We’ve finally moved in to a home of our own, something that my husband and I have dreamed of doing ever since we started on our life journey together. Here, in the Philippines, we’ve been living with family members since we were married.
To see “our home” become a reality fills us both with so much joy. It also gives us far more responsibilities than we have ever had to take on. Of course, we anticipated this, but you never really know what things will be like until you actually find yourself there, right?
Mr. C works full time, which means that the bulk of the financial responsibilities fall on his lap. I, on the other hand, am in charge of keeping house, and turning this place into a happy home. Our son’s job is to fill our space, and our hearts, with happiness and love. He is also being taught how to do chores that he can manage at his age.
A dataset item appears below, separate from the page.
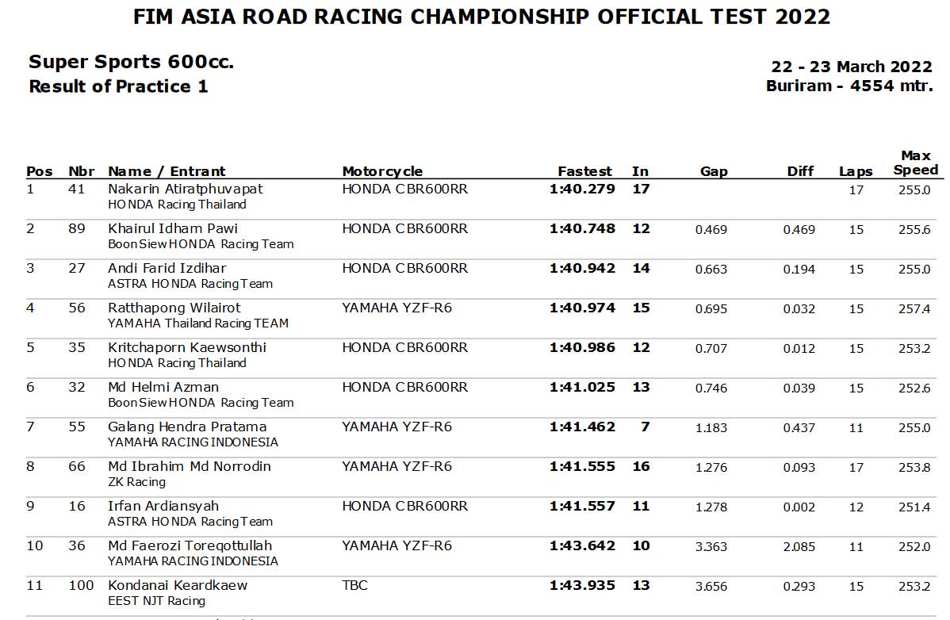Select the Name / Entrant column header

(167, 171)
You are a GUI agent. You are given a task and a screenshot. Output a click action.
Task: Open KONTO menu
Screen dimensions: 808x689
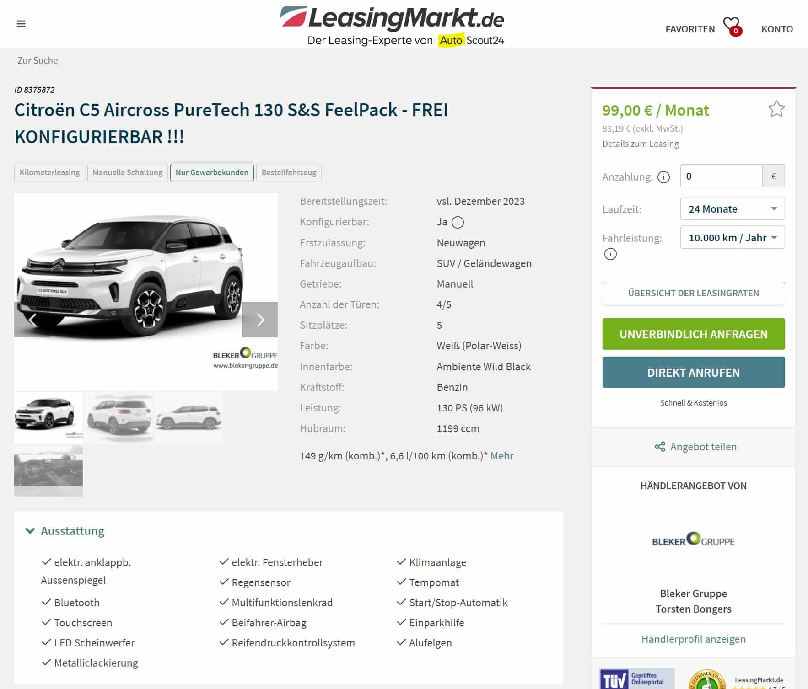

It’s been four months since we moved, and I feel that we are all doing well, so far.
Of course, it goes without saying that there have been times over the last four months where it felt like we were drowning. Or at least, I felt like I was drowning.
Managing an entire household, no matter how large or small, can be overwhelming. It’s super overwhelming for me, in particular. See, our current setup is different from what I grew up with.
I’ve never had to clean the house before. When I was younger, we had several helpers who stayed with us at home. My mom took in working students, and there were at least three of them staying with us at any given time. They helped with the daily chores, which meant that my siblings and I didn’t have to.
After I became a mom, I slowly started learning how to do these household chores on my own, from cooking and cleaning to doing the laundry. I also learned how to drive, so that I could start running errands. But because we were still living in my parents’ house, it was okay if things fell through the cracks once in a while. There was someone in that household who could help me do the things that I needed to do.
Now, in our new home, we are basically on our own. No helpers, by choice!
The three of us each have to pull our own weight around the house. It’s tough, but it’s also very fulfilling. I wish I could say that I have fallen nicely into a Pinterest-worthy routine, but the truth is that I have not. The reality is that, as I type away, I have two weeks’ worth of laundry sitting in the trunk of my car, waiting to be taken to the laundromat. There are also dirty dishes in the sink, and fallen leaves in the back patio and garage.
That’s okay. Yes, it is. See, the one important lesson I’ve learned as a new homemaker is this: If you want to keep your sanity, do not sweat the small stuff.
These things will get done. It may take longer than you had expected, but that doesn’t mean it will never happen. I know that I will eventually get the hang of all of this. I will soon learn to do laundry on a regular basis. I will figure out an efficient way to clean the bathrooms (which, I don’t do just yet, by the way, my husband does the cleaning. Thank God for him.) I will find a routine that works, and I will manage this household like a pro. Soon.
For now, I am just enjoying the fact that I can have coffee on my own couch, in my underwear, on a quiet morning, and not have to worry that someone will walk in and see me there. This family lives in a full house no more, and I do not sweat the small stuff.
What are your daily routines like, and how you manage to do everything you set out to do? Do you have helpers in your home?
This is an original post by World Moms Blog contributor, Mrs. C. of the Philippines.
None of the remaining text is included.